Extracted information -
<<<<

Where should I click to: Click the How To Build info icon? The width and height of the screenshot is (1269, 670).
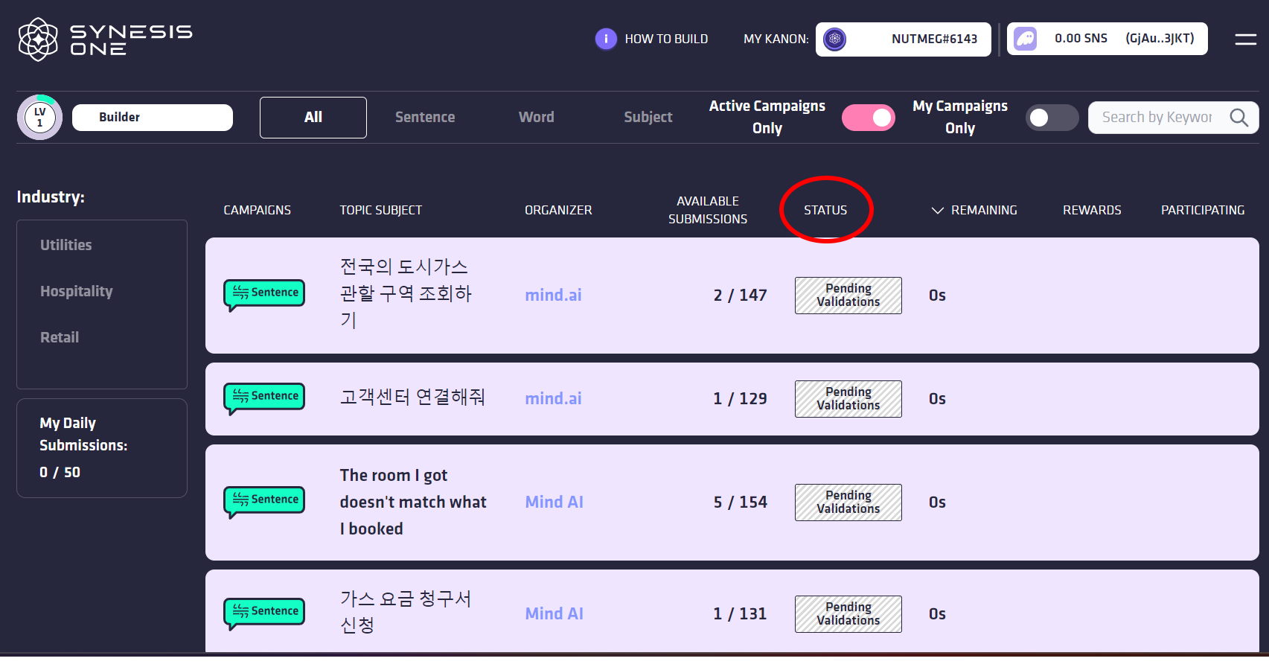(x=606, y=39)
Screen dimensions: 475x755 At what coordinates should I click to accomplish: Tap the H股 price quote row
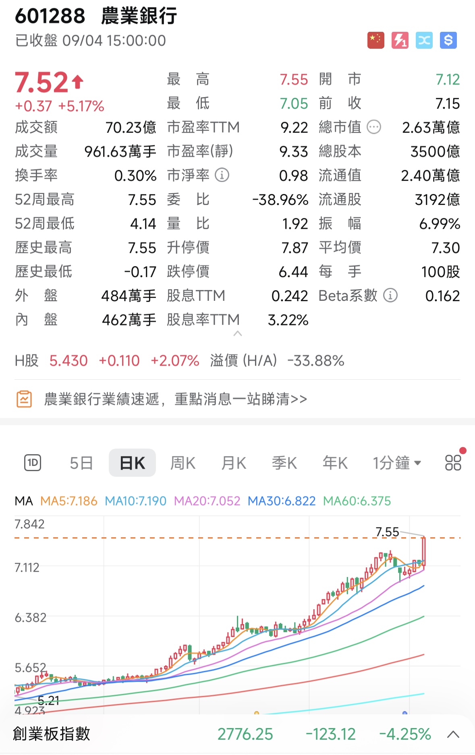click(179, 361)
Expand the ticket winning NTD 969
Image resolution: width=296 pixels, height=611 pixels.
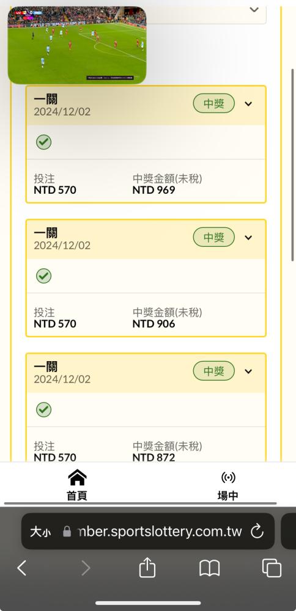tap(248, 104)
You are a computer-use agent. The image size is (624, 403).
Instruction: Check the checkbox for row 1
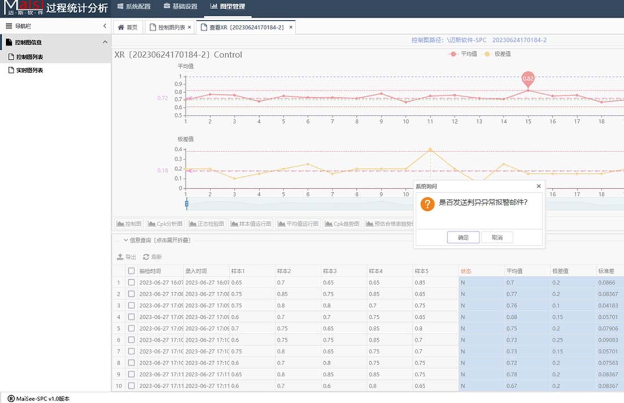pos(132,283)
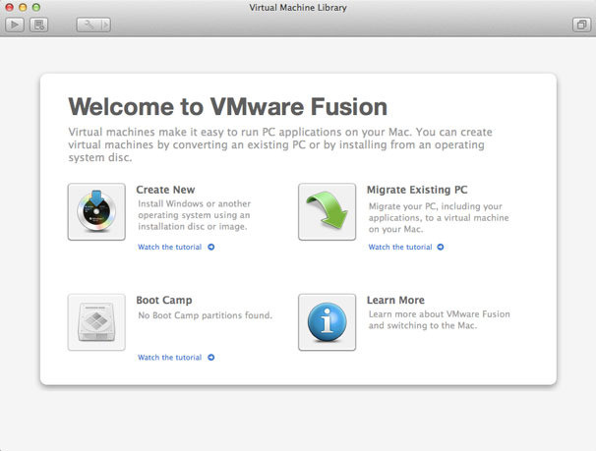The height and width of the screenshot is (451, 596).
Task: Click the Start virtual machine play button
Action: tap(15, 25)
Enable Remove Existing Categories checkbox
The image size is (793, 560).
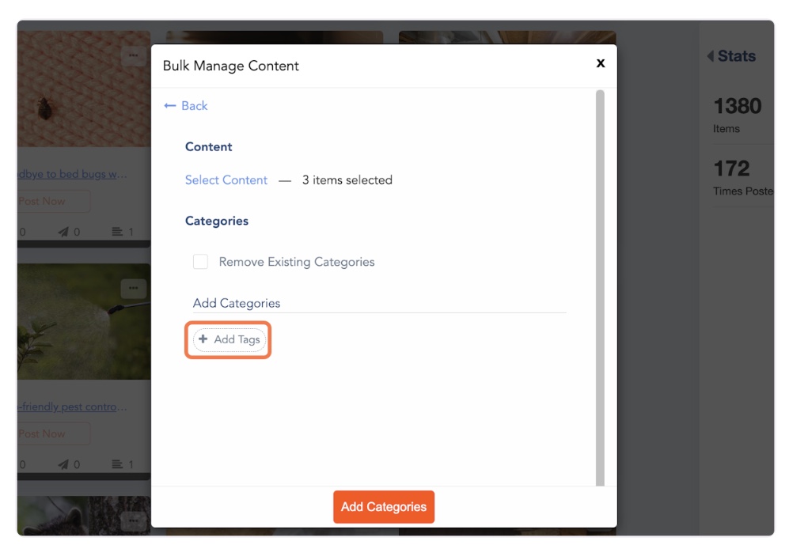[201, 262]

>>>>
<<<<

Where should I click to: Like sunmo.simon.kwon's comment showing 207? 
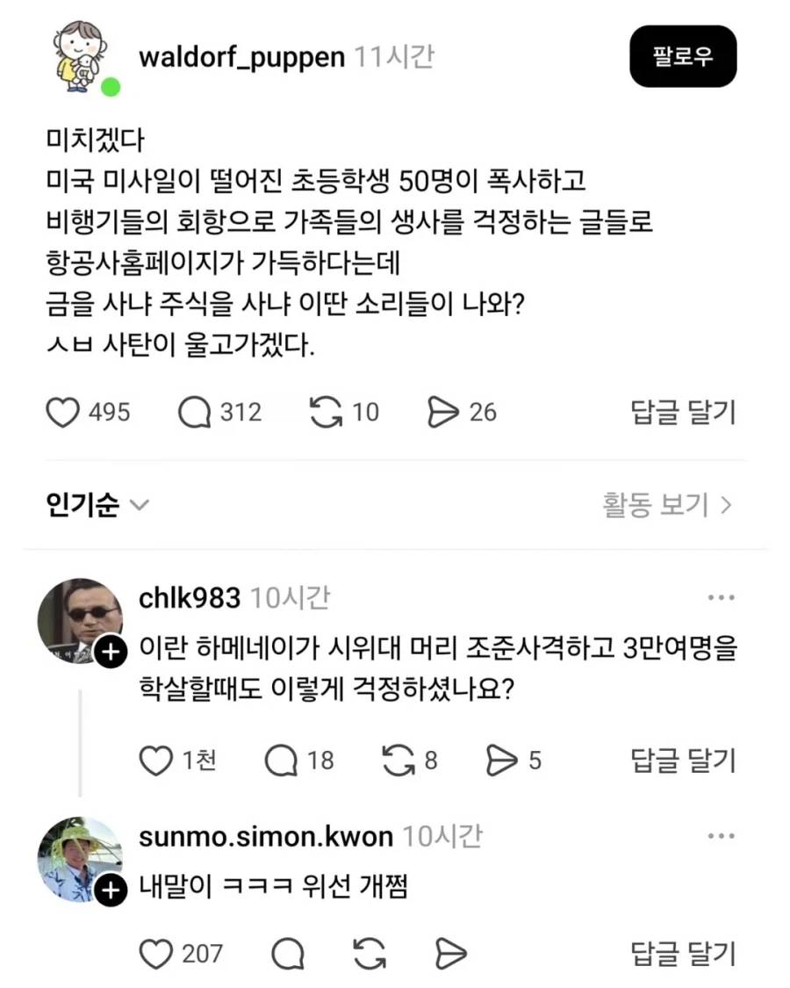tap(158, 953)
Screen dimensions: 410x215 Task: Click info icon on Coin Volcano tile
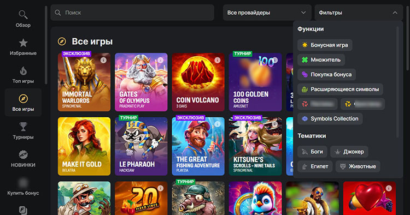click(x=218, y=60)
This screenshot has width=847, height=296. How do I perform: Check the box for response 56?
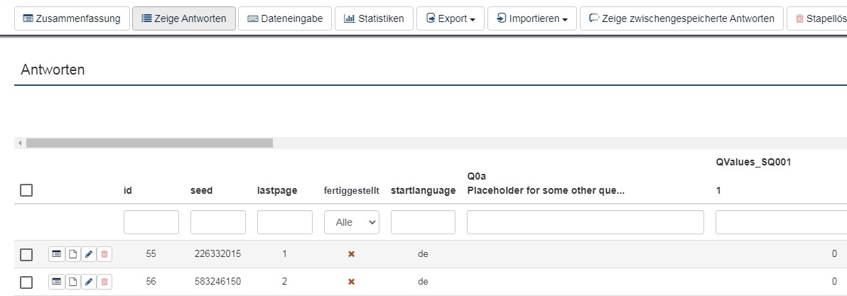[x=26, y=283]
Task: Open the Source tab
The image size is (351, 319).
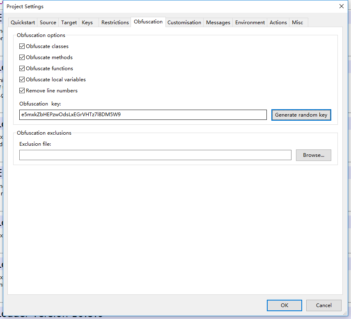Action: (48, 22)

>>>>
<<<<

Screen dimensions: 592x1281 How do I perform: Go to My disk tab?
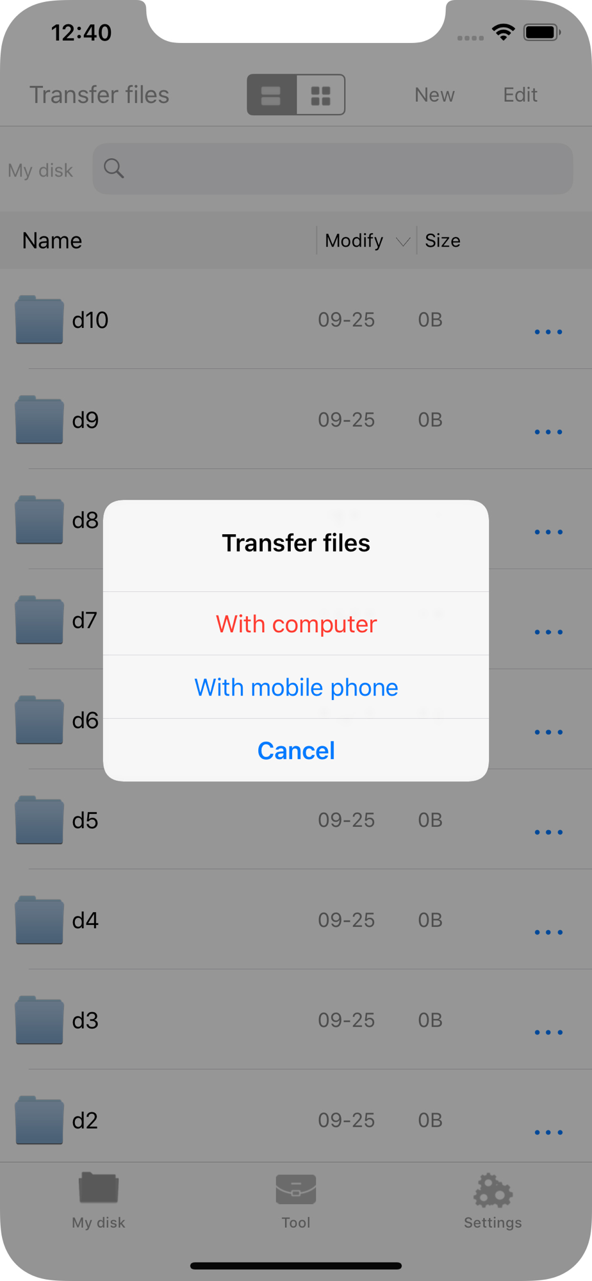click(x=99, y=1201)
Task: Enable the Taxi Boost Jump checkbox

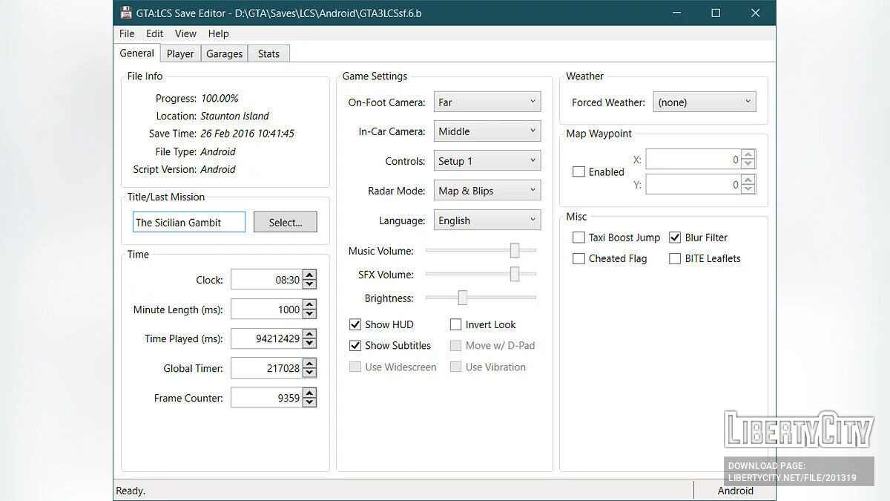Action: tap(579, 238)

>>>>

Quote the records word for word, from the line holding "This screenshot has" through the line holding "Action: (48, 22)", with both of those lines included. Leave out the pictures.

This screenshot has width=847, height=296. How do I perform: Check the box for response 56?
[x=26, y=283]
Task: Open the Source tab
The image size is (351, 319).
Action: (48, 22)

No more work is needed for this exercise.